▶ [阅读材料]:

──────────

题目:输入两个递增排序的链表,合并这两个链表并使新链表中的结点仍然是按照递增排序的。
例:链表一:1 -> 3 -> 5 -> 7 链表二:2 -> 4 -> 6 -> 8 合并后:1 -> 2 -> 3 -> 4 -> 5 -> 6 -> 7 -> 8
思路:先判断两个链表是否是空,如果是则直接返回另一个链表。若都不为空,则从两个链表的第一个结点开始进行比较,将小的取出来,然后移到下一个结点继续递归操作。
测试用例:
1.功能测试
2.特殊测试:NULL、一个结点
#include<cstdio>
#include<iostream>
using namespace std;
struct ListNode
{
int m_nValue;
ListNode* m_pNext;
};
//创建结点
ListNode* CreateListNode(int value)
{
ListNode* pNode = new ListNode();
pNode->m_nValue = value;
pNode->m_pNext = NULL;
return pNode;
}
//连接结点
void ConnectListNodes(ListNode* pCurrent, ListNode* pNext)
{
if (pCurrent == NULL)
{
cout << "连接错误" << endl;
return;
}
pCurrent->m_pNext = pNext;
}
//打印链表
void PrintList(ListNode* pHead)
{
ListNode* pNode = pHead;
while (pNode != NULL)
{
cout << pNode->m_nValue << " ";
pNode = pNode->m_pNext;
}
cout << endl;
}
//销毁链表
void DestroyList(ListNode* pHead)
{
ListNode* pNode = pHead;
while (pNode != NULL)
{
pHead = pHead->m_pNext;
delete pNode;
pNode = pHead;;
}
}
ListNode* Merge(ListNode* pHead1, ListNode* pHead2)
{
if (pHead1 == NULL)
{
return pHead2;
}
else if (pHead2 == NULL)
{
return pHead1;
}
ListNode* pMergedHead = NULL;
if (pHead1->m_nValue < pHead2->m_nValue)
{
pMergedHead = pHead1;
pMergedHead->m_pNext = Merge(pHead1->m_pNext, pHead2);
}
else
{
pMergedHead = pHead2;
pMergedHead->m_pNext = Merge(pHead1, pHead2->m_pNext);
}
return pMergedHead;
}
void Test1()

──────────

▶ [挑战任务 1]:
请逐字复写清单中的一段内容。该段以包含“Viewport: 1270px width, 952px height.”的一行开始，以包含“Open the 工具”的一行结束，首尾两行均包括在内。

▶ [待用数据]:
──────────

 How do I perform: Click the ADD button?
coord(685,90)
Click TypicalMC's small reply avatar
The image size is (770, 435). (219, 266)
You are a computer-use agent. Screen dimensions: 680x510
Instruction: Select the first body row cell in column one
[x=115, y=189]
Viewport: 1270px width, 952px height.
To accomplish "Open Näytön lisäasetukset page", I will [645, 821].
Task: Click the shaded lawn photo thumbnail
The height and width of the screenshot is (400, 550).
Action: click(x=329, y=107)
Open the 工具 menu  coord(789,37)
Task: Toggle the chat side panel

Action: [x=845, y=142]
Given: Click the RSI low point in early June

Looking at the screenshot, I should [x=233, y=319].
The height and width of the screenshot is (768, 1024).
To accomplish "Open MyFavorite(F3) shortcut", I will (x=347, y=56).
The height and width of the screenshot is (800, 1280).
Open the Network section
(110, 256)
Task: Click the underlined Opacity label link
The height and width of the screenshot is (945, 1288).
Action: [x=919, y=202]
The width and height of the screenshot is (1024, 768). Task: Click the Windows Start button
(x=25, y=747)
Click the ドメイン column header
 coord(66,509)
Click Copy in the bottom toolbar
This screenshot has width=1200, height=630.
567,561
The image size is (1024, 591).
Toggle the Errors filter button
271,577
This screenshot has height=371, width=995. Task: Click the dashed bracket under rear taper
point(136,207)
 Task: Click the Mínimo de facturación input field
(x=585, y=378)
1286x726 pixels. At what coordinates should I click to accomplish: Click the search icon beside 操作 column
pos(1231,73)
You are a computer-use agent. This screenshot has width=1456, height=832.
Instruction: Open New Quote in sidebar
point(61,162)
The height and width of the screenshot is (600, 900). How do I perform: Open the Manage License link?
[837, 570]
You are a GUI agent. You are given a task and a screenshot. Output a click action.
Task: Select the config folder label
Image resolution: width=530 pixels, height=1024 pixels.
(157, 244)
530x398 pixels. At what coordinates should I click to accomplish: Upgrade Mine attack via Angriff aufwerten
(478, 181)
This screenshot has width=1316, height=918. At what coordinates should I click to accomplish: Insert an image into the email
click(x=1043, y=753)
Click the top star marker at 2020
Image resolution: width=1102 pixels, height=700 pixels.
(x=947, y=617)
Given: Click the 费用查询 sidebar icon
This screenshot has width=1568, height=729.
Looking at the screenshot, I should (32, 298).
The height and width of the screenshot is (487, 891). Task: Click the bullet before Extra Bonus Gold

──────────

▶ [挑战任务 2]:
请将阅读材料中以“思路：先判断两个链表”开头的段落改写为简短的要点列表，并保留其主要内容。

▶ [练习输出 1]:
Viewport: 1270px width, 952px height.
To accomplish "Open Näytön lisäasetukset page", I will [645, 821].
Task: Click the shaded lawn photo thumbnail
The height and width of the screenshot is (400, 550).
Action: click(x=329, y=107)
Open the 工具 menu  coord(789,37)

▶ [练习输出 2]:
- 若其中一个链表为空，直接返回另一个链表。
- 若两个链表都不为空，从各自的第一个结点开始比较，取出较小的结点。
- 随后移到下一个结点，递归地继续上述操作。